It’s a big task to integrate nine new faces and two redshirt freshmen into a lineup even if they do include the No. 7 recruiting class in the nation. Months of work on fundamentals helped somewhat, but Arizona volleyball head coach Dave Rubio didn’t get a chance to see his squad in full competition until the Red-Blue match on Nov. 19.
The Blue team won 3-1, but players moved between the squads throughout the scrimmage. Rubio emerged encouraged, but thinking that there was still a ways to go.
“Paige (Whipple) and Kamaile (Hiapo) and the players who started last year, I thought they were pretty consistent and confident on the fly,” he said. “Paige and Kamaile were terrific, and Malina (Kalei Ua) was really solid. The new players are the ones that are not quite as confident and sure of themselves, and I think that’s pretty normal. That’s just going to take some time.”
Whipple, the lone four-year senior on the team, had 11 kills and 8 digs for the match. Hiapo led the team with 17 digs and added 8 assists on just her second day out of quarantine.
The setting was a particular focus for Rubio. Earlier in the week, he talked about the particular challenges for that position. After losing the underrated, steady Julia Patterson to graduation, the team is breaking in two new setters in freshman Emery Herman and grad transfer Akia Warrior.
“It’s been difficult for the setters,” Rubio said. “I think in the initial training, learning how to kind of play the system that we’re in. It’s a much more difficult system for the setters than it is anybody else, but they’re starting to kind of get the right speed of the sets and the right rhythm of the sets down. But I think it’s a good sign to say that we’re at least in a position where we can scrimmage and I can feel like everybody has enough knowledge, enough repetition within the system to be able to at least do that.”
The effect of those extra demands were visible to Rubio on Thursday, but he was encouraged by what he saw.
“We need to develop a little more consistency in the setting, which is really what I’m focused on,” he said. “But overall, I’m kind of pleased where we are. But we still got a ways to go if we’re going to end up competing and be competitive within the conference.”

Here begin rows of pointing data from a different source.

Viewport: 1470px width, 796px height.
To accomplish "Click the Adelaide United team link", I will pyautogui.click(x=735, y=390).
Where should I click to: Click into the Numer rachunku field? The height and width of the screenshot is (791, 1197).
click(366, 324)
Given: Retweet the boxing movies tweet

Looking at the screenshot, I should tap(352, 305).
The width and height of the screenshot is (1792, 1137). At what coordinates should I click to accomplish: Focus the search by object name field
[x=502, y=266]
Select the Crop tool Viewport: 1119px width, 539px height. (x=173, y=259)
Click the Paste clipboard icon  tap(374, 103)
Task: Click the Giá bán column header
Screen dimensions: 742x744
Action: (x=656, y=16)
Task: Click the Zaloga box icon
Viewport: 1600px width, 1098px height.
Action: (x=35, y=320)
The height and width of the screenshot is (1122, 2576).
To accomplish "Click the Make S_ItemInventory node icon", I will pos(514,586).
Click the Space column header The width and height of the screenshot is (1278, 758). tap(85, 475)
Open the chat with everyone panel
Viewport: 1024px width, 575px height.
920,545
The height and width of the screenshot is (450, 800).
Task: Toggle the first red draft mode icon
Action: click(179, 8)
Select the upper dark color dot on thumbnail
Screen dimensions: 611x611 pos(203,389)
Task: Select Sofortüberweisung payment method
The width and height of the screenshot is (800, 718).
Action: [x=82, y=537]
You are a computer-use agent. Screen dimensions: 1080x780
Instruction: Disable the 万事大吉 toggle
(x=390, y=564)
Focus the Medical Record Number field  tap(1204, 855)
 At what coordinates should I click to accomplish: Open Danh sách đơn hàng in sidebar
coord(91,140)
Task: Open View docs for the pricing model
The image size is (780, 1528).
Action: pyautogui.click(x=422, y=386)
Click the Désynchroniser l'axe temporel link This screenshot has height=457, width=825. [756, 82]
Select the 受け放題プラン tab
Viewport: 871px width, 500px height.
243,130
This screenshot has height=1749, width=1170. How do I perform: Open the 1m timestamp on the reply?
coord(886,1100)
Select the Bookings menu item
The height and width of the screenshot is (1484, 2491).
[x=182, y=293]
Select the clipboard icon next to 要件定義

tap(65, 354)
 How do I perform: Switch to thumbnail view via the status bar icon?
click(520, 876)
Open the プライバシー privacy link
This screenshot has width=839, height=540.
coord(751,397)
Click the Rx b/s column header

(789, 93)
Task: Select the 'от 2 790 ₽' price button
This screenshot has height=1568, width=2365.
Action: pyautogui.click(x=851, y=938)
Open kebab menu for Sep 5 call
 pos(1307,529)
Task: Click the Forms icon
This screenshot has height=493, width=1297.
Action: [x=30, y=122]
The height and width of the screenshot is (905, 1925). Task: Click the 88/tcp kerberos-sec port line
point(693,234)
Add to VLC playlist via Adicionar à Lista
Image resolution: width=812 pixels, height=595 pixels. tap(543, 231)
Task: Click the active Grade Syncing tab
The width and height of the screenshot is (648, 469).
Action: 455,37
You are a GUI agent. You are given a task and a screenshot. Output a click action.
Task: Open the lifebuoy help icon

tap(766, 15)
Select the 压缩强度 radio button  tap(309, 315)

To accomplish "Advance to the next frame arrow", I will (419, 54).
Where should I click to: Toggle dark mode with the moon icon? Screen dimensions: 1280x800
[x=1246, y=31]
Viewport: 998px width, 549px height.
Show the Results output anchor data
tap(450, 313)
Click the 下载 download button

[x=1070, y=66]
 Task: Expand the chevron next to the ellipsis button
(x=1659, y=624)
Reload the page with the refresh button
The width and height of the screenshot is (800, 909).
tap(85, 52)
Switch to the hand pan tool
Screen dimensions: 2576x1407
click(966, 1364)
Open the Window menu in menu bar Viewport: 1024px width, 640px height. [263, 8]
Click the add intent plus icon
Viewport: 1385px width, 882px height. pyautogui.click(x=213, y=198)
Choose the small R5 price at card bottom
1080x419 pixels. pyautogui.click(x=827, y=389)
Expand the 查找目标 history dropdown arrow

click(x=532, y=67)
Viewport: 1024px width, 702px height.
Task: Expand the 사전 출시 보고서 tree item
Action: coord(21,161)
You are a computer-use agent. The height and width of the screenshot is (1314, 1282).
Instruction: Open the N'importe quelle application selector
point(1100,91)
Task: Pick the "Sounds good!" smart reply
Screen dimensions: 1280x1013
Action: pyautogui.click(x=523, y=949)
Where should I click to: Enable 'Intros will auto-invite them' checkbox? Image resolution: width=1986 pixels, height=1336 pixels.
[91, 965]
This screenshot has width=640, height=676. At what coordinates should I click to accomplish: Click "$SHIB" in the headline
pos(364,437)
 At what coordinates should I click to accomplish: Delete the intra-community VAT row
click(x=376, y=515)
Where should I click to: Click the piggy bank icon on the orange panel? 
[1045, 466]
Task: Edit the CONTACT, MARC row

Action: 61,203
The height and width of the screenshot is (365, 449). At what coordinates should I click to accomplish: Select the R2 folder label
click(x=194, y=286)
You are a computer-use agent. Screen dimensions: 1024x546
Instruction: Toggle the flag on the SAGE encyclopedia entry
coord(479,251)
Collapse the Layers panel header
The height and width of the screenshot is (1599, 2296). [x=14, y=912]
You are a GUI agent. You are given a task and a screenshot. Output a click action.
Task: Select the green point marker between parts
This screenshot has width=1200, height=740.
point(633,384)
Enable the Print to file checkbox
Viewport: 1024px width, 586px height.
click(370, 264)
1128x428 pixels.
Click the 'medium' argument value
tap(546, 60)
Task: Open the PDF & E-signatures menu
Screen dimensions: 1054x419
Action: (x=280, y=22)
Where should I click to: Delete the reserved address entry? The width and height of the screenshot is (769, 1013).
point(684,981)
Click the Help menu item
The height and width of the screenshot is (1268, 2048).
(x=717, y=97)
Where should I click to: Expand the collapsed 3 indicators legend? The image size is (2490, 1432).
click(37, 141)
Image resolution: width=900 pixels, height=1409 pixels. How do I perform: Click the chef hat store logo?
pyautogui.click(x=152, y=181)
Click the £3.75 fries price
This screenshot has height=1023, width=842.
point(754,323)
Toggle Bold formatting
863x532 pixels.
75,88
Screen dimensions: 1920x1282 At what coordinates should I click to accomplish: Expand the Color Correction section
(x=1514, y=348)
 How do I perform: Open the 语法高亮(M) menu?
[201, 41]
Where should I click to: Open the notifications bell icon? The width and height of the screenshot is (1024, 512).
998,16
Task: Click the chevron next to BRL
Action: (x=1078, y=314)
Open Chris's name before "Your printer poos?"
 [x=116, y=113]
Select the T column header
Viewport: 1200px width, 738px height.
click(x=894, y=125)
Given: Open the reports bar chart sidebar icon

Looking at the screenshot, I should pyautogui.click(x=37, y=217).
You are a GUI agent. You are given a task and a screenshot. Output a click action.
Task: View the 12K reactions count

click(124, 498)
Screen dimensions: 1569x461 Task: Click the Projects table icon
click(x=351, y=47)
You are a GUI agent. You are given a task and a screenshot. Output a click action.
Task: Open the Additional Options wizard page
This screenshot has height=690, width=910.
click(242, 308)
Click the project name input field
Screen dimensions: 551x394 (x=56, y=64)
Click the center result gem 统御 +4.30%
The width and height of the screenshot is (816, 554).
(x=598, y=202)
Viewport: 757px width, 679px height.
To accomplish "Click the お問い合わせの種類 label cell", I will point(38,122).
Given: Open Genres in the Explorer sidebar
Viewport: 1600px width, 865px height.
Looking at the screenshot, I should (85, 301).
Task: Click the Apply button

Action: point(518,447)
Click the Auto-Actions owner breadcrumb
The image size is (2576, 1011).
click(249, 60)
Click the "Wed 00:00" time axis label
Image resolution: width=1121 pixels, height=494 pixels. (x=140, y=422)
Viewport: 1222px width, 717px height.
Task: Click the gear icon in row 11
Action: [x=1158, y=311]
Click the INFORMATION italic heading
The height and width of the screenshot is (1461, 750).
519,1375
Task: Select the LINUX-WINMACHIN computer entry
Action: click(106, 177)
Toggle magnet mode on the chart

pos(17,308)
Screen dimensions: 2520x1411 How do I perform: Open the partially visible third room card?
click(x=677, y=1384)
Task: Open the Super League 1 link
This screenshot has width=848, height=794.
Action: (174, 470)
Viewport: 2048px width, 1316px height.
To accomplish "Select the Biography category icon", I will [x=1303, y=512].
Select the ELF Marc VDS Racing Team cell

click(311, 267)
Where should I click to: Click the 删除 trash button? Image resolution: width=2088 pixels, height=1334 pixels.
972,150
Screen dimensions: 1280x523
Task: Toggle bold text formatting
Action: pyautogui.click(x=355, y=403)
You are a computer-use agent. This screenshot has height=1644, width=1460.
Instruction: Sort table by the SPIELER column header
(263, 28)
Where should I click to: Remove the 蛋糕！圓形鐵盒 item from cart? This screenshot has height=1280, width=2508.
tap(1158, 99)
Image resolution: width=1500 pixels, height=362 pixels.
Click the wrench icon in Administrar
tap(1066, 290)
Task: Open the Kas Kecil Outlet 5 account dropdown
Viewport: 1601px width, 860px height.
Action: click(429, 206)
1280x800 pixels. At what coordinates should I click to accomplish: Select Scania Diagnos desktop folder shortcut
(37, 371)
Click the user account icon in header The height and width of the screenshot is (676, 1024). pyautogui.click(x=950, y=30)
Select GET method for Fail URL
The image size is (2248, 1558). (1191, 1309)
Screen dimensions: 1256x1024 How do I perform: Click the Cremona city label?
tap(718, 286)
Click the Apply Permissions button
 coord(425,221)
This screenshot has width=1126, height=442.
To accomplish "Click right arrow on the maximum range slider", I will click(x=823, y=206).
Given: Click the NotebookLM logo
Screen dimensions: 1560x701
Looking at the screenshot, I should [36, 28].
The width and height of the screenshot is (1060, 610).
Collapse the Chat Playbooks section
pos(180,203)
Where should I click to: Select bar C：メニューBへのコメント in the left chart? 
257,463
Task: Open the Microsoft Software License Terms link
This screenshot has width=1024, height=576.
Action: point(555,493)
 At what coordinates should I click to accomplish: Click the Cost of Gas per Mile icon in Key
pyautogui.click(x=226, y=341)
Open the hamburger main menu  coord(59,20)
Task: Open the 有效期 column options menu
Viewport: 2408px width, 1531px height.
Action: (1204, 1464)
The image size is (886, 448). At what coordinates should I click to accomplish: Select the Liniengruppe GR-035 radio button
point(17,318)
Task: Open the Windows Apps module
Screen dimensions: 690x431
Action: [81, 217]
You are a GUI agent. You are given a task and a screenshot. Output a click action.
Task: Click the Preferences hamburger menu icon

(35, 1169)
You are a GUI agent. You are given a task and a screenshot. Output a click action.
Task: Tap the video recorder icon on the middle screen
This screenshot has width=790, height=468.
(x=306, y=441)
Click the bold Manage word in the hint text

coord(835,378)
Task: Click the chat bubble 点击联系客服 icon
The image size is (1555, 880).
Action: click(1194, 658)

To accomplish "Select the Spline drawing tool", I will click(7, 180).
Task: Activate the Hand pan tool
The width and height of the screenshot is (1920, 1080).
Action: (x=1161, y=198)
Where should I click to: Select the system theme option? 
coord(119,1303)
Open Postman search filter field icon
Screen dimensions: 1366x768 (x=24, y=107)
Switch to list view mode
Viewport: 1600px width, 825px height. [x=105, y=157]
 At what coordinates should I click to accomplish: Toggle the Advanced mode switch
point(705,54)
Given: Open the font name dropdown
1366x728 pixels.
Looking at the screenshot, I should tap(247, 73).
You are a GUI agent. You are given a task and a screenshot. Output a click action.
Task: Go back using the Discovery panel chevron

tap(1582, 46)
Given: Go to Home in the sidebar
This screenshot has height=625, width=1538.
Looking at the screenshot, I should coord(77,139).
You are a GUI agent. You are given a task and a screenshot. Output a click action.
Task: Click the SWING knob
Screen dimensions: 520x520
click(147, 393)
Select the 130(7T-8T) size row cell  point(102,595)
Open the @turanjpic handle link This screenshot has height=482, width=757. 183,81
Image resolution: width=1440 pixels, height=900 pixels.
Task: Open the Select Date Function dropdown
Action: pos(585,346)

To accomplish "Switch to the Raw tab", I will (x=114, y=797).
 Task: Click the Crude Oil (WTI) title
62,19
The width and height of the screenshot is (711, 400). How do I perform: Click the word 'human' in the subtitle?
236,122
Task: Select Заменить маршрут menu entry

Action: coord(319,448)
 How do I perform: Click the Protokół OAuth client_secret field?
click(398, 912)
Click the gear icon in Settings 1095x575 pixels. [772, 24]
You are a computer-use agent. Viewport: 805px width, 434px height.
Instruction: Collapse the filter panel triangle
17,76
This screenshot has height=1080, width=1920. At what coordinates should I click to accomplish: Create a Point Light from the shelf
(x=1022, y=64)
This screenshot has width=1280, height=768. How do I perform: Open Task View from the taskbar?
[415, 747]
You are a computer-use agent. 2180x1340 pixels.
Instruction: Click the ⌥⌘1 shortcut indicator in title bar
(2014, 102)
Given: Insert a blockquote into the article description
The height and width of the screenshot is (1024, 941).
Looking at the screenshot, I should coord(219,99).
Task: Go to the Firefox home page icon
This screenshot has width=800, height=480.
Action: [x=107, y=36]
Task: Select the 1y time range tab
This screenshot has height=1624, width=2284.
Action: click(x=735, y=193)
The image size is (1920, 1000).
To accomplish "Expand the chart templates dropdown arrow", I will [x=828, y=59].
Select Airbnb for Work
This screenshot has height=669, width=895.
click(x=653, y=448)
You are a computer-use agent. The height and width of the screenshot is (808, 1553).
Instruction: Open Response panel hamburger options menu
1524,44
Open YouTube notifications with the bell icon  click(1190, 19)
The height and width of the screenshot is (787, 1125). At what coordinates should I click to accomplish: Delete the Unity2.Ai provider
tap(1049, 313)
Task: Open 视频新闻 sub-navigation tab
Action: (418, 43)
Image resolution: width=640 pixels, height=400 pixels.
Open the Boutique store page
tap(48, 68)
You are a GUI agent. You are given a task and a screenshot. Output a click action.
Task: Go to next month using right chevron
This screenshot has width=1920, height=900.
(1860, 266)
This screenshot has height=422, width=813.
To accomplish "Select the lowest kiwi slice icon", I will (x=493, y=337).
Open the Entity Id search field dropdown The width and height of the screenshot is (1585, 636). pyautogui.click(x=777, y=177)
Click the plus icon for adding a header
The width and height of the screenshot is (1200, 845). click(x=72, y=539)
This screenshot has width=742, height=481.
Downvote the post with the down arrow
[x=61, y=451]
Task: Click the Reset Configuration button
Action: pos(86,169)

Warrior had 28 assists on 91 attempts. Her three errors meant she set her hitters up for kills on 27.5 percent of her attempts. She threw in 8 kills with a .333 hitting percentage and 6 digs on top of it.
Herman set her teammates up 35 times on 99 attempts with no setting errors. That gave her a 35.4 percent success rate. She also had 8 digs. For a freshman in her first Red-Blue match, it showed the promise that the coaches see in her.
While her setting was more successful than Warrior’s, Herman’s attacking was not. She found the floor 4 times on 12 attempts, throwing in 2 errors for a hitting percentage of .167. That’s of less concern simply because it’s not a major part of the job.
The other newcomers showed their age and experience levels.
Dilara Gedikoglu, last season’s American Athletic Conference Freshman of the Year out of Tulsa, stood out on offense. She led the team with 17 kills on 41 attacks. With only 5 errors, she hit .293. The sophomore from Turkey also had 2 assists and 8 digs for a well-rounded effort.
Fellow transfer Merle Weidt, a German middle blocker who played the last two seasons at Rutgers, also showed why she is a critical piece of the puzzle at a position that is thin. Weidt led the team in blocks with seven. She added eight kills on a .400 hitting percentage.
“I thought Dilara really played well,” Rubio said. “Very solid. I thought Merle was very solid. Those aren’t freshmen. Those guys are incoming transfers, and so they played with I think a level of competence that really showed today. I think the freshmen—so Sofia (Maldonado Diaz) and Jaelyn (Hodge) and China (Rai Crouch) and those guys—are not quite as fluid and play with quite the aggressiveness as they will when we come back. But overall, I like what we’re doing and and feel like we have a chance to be pretty good with time.”